In baseball news, the Twins remain on life support without falling behind the pace in the Wild Card race, thanks to the resurgent Kansas City Royals playing spoiler across the board. Maybe he has not acquired the players who will make the Royals contenders, but Dayton Moore’s pickups have made the team far more palatable on a game to game basis, and that has to be worth something. Gaithright, Shealy, and Odalis Perez are all bad players on good teams. The Royals, however, are not a good team, so having a bunch of cheap, young-ish, decent players (the Dodgers are paying for most of Perez) is preferable to burning money on Mark Redman and Mark Grudzielanek. At least now there is some upward projectability beyond the next few weeks, and I believe that retreat from hopelessness is valuable for the team and the fans alike.

My friends and I used to joke that the Twins should just start Johan Santana every day. That option looks better and better as a thin pitching staff goes Nicole Ritchie on its fans. If you asked me to imagine a bulimic pitching staff before the season, I am not sure I could give much of a response. This season’s pitching staff has crystallized that uncertainty for me, as the team cannot seem to help but punish itself. Recall the opening day rotation:

Santana- Another Cy Young season, and it could not have come at a better time, though he has had some injury troubles that have mitigated his effectiveness from start to start.

Radke- He’s probably killing himself with the Cortisone at this point. His arm is like a wet noodle floating around in a Spaghetti-O of a shoulder. We can only hope that he lives through the season with all of his appendages, forget about on-field contributions.

Silva- Exceptionally unique players are usually either remarkably good or flukishly anomalous. Silva’s 2005 fits into the latter category. Simple observation would confirm that he is not physically superior to other hurlers who fail to miss bats, and now the statistics agree, as even his strong spell in early August was constantly shaky.

Lohse- Maybe Krivsky’s thinking was that if he picked up enough ex-Twins, at least one would pan out and he could take credit for the scouting. Mays, Castro, and Guardado have been less than stellar, so Lohse’s success may be that redeeming grace.

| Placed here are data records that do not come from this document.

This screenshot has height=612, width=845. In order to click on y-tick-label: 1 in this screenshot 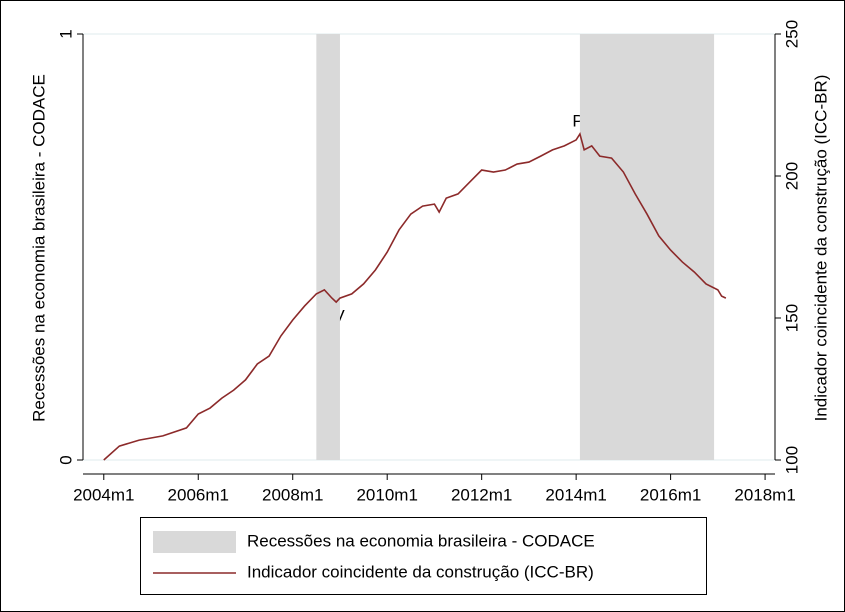, I will do `click(66, 34)`.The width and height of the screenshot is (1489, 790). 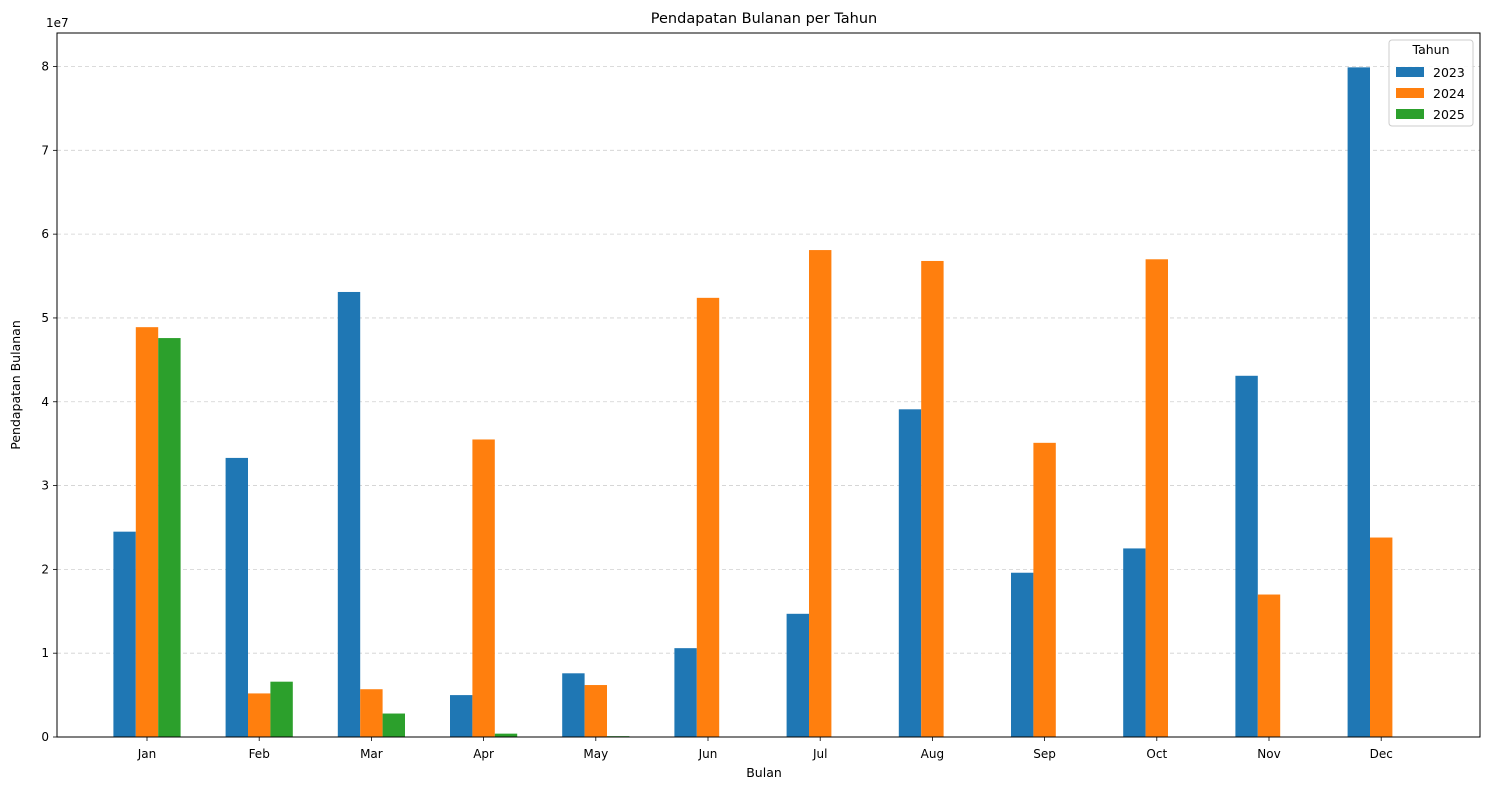 What do you see at coordinates (147, 532) in the screenshot?
I see `bar-2024-jan` at bounding box center [147, 532].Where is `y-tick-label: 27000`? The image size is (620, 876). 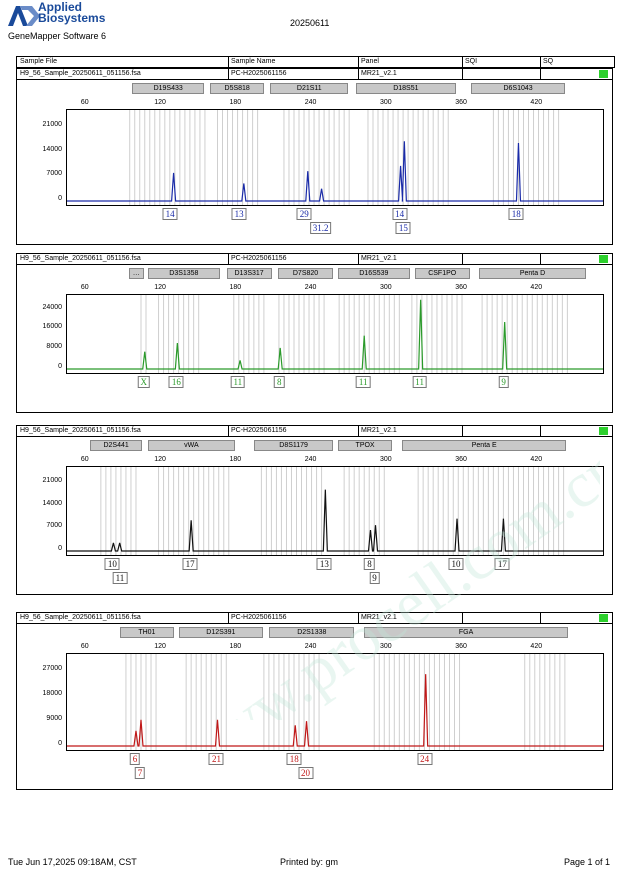
y-tick-label: 27000 is located at coordinates (52, 669).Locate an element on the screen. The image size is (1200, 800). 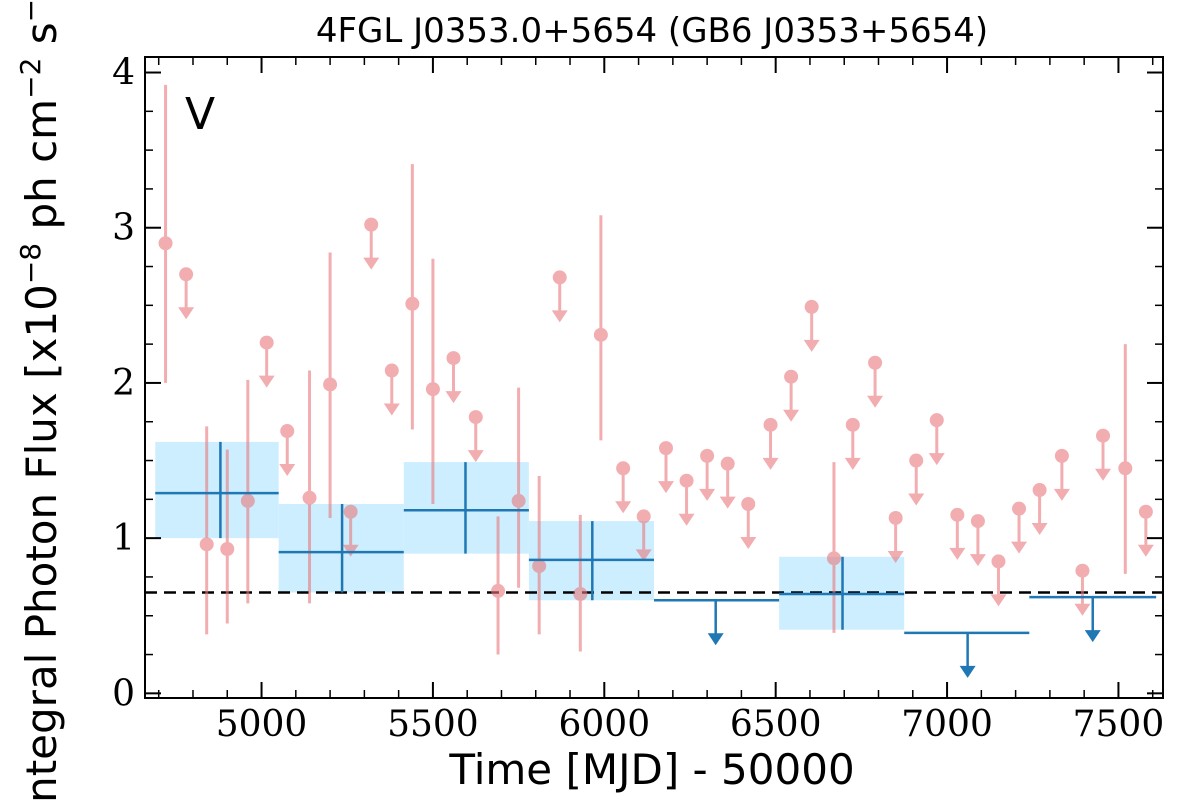
x-tick-label-5: 7500 is located at coordinates (1119, 724).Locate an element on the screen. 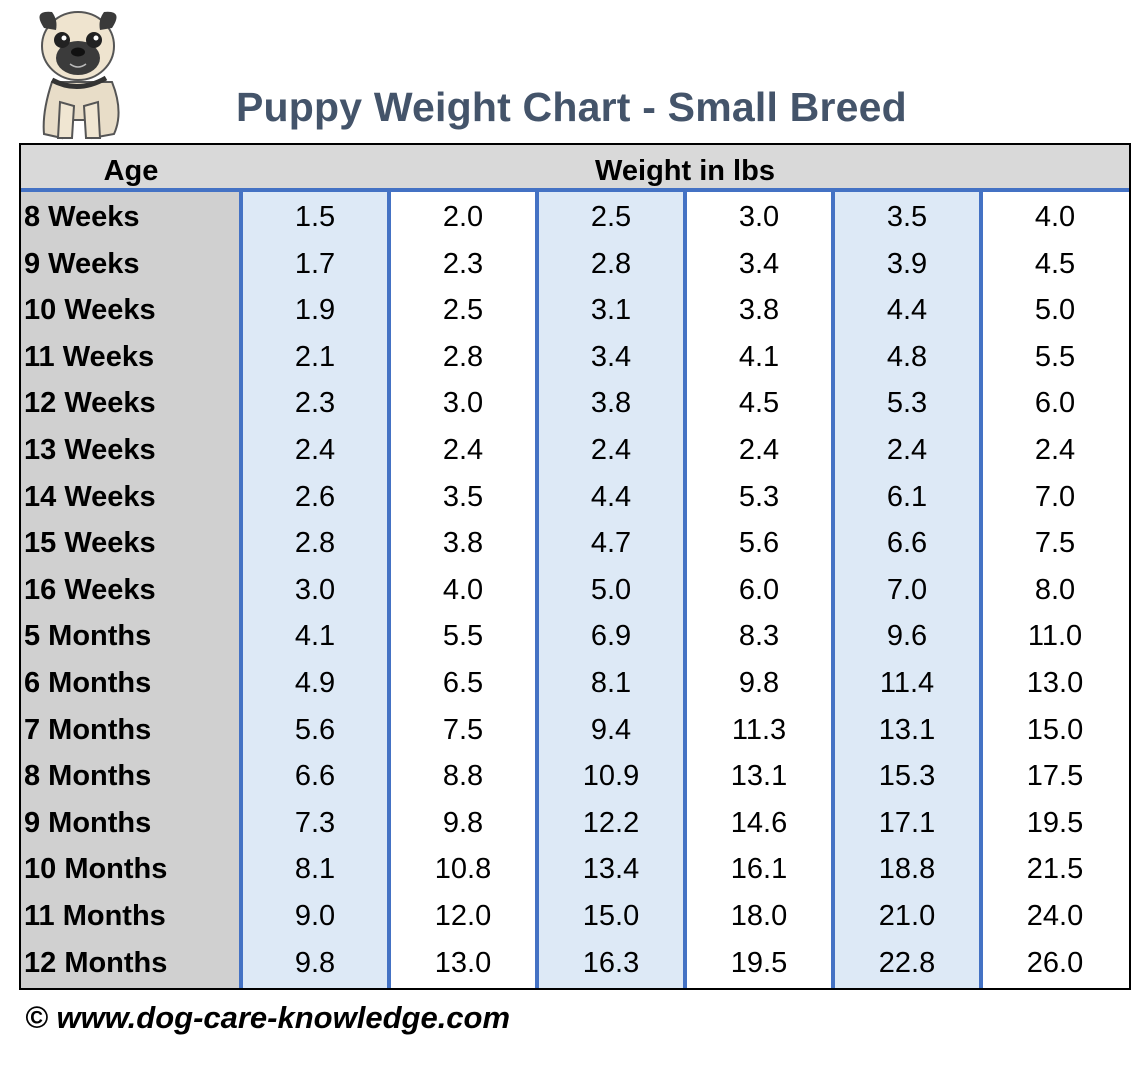 Image resolution: width=1133 pixels, height=1066 pixels. weight-cell: 5.0 is located at coordinates (611, 590).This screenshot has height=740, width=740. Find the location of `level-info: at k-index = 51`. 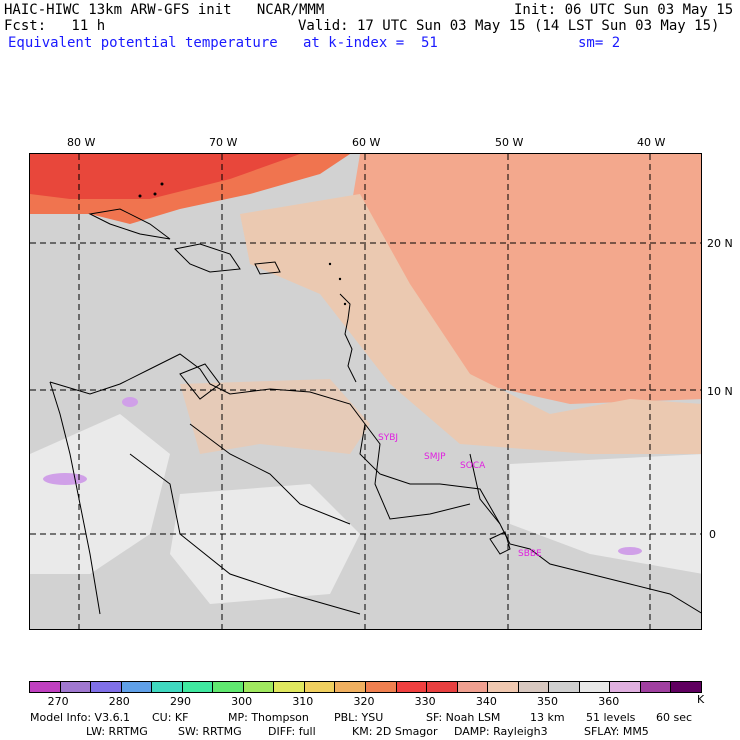

level-info: at k-index = 51 is located at coordinates (370, 43).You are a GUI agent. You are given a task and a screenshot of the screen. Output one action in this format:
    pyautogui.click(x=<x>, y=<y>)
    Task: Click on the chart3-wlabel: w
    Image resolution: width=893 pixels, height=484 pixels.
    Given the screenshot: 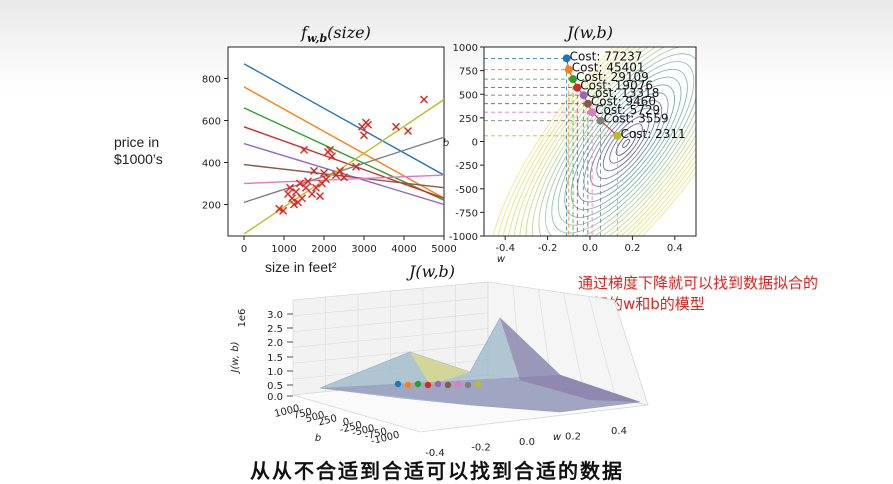 What is the action you would take?
    pyautogui.click(x=558, y=438)
    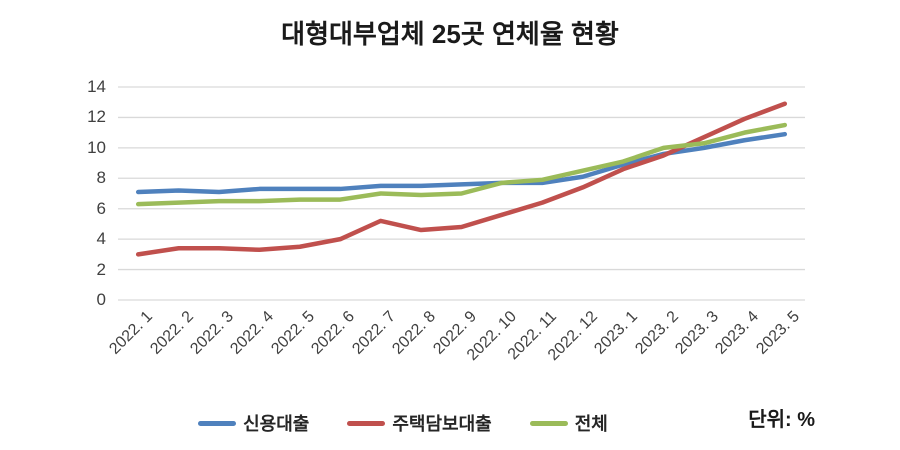 Image resolution: width=900 pixels, height=450 pixels. Describe the element at coordinates (218, 423) in the screenshot. I see `legend-line-marker-신용대출` at that location.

Baker- Great minor league stats almost always predict major league success. Not for Baker, who keeps yo-yoing between the majors and minors with good starts in the minors and terrible ones in the majors.

Liriano, Bonser, and Garza have been the primary reinforcements, with varying degrees of success. Bonser, especially, seems to be growing into his starting pitching role, looking better in every successive start. Radke’s recent added injury makes Liriano’s return even more imperative.

Another interesting happening in the National League: the Dodgers’ James Loney hit his 5th triple of the season in only 70 at-bats. A triple every twelve at-bats is a big number for a prime Christian Guzman, or Ty Cobb, and Loney is a first baseman. He is no snail- he ran out 12 triples in four minor league seasons-, though five triples in a few weeks is a crazy stat.

Finally, Barry Bonds picked a pretty good time to start being Barry Bonds again. Although his knees and back may be as temperamental as he is at this point, he is hitting .567/.658/1.000 for the last ten games, helping bring the Giants into the Wild Card race. The team does not have a lot around Bonds, since wasting draft picks on free agent signings like Mike Matheny has left them old, slow, and thin. Nonetheless, if there is one player in the game who can make up for a shoddy supporting cast for a week or two, I will still go with Barry. At two games out of the playoffs, the Playoff Odds Report pegs the Giants as having a 12% shot at the postseason, but the possibility of watching Bonds play meaningful games before walking away is as compelling for the competitive aspect as it is for the walking away aspect.